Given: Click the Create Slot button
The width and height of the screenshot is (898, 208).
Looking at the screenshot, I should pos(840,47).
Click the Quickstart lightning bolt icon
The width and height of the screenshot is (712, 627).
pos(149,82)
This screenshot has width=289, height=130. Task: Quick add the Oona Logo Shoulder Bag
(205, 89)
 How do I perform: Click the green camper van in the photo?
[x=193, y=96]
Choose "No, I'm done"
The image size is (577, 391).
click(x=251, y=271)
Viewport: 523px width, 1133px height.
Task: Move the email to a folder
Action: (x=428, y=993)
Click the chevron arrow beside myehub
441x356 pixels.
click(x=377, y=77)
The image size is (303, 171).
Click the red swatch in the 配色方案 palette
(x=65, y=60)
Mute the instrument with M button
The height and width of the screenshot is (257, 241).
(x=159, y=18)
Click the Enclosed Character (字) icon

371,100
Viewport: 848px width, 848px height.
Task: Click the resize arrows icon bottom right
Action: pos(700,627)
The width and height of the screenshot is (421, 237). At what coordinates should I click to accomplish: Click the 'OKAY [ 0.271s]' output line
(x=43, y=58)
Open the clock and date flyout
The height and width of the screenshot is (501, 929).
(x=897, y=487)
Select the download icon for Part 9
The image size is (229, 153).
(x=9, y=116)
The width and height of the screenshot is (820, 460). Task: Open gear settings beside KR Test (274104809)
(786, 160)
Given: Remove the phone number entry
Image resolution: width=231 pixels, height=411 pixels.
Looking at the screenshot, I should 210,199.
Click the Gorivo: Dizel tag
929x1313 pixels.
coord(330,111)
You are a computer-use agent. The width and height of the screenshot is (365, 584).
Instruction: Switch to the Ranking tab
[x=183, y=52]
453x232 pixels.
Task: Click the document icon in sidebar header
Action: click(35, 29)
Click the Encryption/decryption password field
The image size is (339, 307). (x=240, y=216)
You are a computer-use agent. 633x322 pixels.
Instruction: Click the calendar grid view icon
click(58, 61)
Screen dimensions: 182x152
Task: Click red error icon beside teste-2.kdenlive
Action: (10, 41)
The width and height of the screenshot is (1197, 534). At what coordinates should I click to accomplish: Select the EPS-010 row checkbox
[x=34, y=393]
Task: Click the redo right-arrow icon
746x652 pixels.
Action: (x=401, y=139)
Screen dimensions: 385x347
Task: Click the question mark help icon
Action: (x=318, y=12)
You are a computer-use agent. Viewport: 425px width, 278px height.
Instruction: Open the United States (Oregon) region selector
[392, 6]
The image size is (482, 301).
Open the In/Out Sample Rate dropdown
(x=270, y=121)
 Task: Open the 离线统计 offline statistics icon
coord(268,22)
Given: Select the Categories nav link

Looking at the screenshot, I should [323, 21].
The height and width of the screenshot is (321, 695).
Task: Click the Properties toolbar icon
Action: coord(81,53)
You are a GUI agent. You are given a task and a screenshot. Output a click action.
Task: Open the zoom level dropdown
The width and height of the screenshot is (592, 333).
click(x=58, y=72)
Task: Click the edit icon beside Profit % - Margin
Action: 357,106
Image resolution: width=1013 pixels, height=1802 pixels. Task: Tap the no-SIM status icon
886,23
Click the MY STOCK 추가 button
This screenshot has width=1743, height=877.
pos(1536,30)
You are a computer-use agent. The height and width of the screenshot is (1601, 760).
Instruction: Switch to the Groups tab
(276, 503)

****************************************

__Task to complete__.
There is a line with "The width and height of the screenshot is (898, 208)." and a line with "Given: Remove the phone number entry" above. Copy exactly those two lines and all lines between them, with nothing else.

__Exercise solution__.
The width and height of the screenshot is (898, 208).
Looking at the screenshot, I should pos(840,47).
Click the Quickstart lightning bolt icon
The width and height of the screenshot is (712, 627).
pos(149,82)
This screenshot has width=289, height=130. Task: Quick add the Oona Logo Shoulder Bag
(205, 89)
 How do I perform: Click the green camper van in the photo?
[x=193, y=96]
Choose "No, I'm done"
The image size is (577, 391).
click(x=251, y=271)
Viewport: 523px width, 1133px height.
Task: Move the email to a folder
Action: (x=428, y=993)
Click the chevron arrow beside myehub
441x356 pixels.
click(x=377, y=77)
The image size is (303, 171).
Click the red swatch in the 配色方案 palette
(x=65, y=60)
Mute the instrument with M button
The height and width of the screenshot is (257, 241).
(x=159, y=18)
Click the Enclosed Character (字) icon

371,100
Viewport: 848px width, 848px height.
Task: Click the resize arrows icon bottom right
Action: pos(700,627)
The width and height of the screenshot is (421, 237). At what coordinates should I click to accomplish: Click the 'OKAY [ 0.271s]' output line
(x=43, y=58)
Open the clock and date flyout
The height and width of the screenshot is (501, 929).
(x=897, y=487)
Select the download icon for Part 9
The image size is (229, 153).
(x=9, y=116)
The width and height of the screenshot is (820, 460). Task: Open gear settings beside KR Test (274104809)
(786, 160)
Given: Remove the phone number entry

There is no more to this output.